If they noted that I shouldn’t actually understand the terms of immortality at my age, they didn’t say anything about it.
“But you are also not manifested,” the woman remarked.
I shook my head. “Not yet. I turn twenty-nine in a few days.”
“Cassandra wasn’t planning to request the seat on the Council for another four years,” Robbie put in. “Mage O’Brien’s will instructed her to train with my wife in Ireland so that she could be adequately prepared for her position.”
If they had more questions about Sybil, they didn’t ask any. Instead, all six pairs of eyes trained back on me.

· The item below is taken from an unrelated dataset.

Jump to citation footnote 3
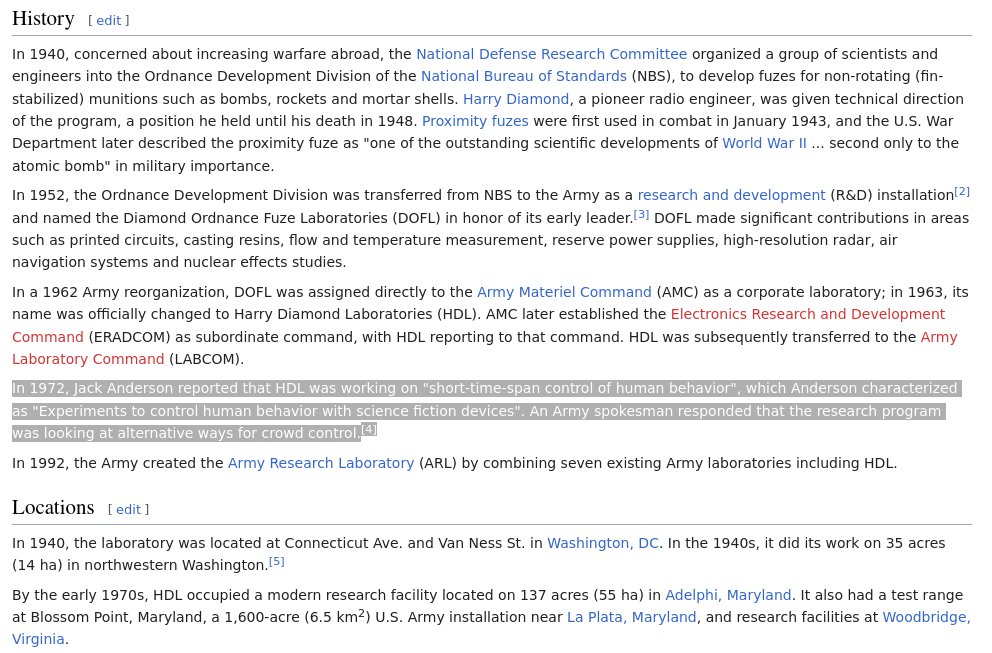This screenshot has width=992, height=653. point(641,214)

“Your wife is a telepath, is she not, Robbie?” asked a man with a very thick South Asian whose tingling gaze told me he was a seer.
“Caitlin is,” Robbie agreed. “A talented one.”
“Which is very good,” replied the man. “But why wouldn’t she also call in the help of other advanced seers for someone training for the Council exam? There is a very advanced prophet in London, and China has the best bard of a generation other than myself.”
He seemed to be searching me while he talked, by the way something continued to press in the back of my mind like he was looking for a trap door. A place where only my deepest memories lay.
Jonathan snarled. The pressure disappeared. “I’ll thank you to stay out of my mate’s past without her permission, Senni.”
“That term,” said a siren with an Australian accent as he held up his hand again. “Mate.”
He fluttered his fingers, and it was as if someone was stroking something inside me. He was touching my power. It felt absurdly intimate.
He dropped his hand and had the grace to look apologetic. “I’m sorry. It can be quite familiar, the stroke. But Jonathan, calling her your mate is not quite correct. You are mat ing , it is true. The bond is there, but it is still growing.”
“I can scent it too,” added the African shifter. “She has not fully consented yet—I can feel that just as strongly as your desire for her.”
“Be that as it may, Mage Mbotu,” Jonathan spoke through his teeth, studiously avoiding my faze. “While she’s a powerful seer, she’s not experienced in the art of shielding. When we are together, I can do so on her behalf.”
The seer named Senni looked genuinely baffled. “She cannot perform a basic shield? I wasn’t even inside her past. Just knocking on the door.”
I tried not to feel completely and utterly inadequate. Gods, I was already screwing up, and we hadn’t even talked to these people for five minutes.
“There is also the problem of your age,” said the chancellor. “Council positions are only available to fully manifested fae. Twenty-nine is too young to be on the Council, and your grandmother knew it. Why she wanted this to be or kept it from us is a mystery we must solve.”
“Not to mention insult,” said the other siren with a very thick Eastern European accent. “Like bringing juice instead of wine to a party.”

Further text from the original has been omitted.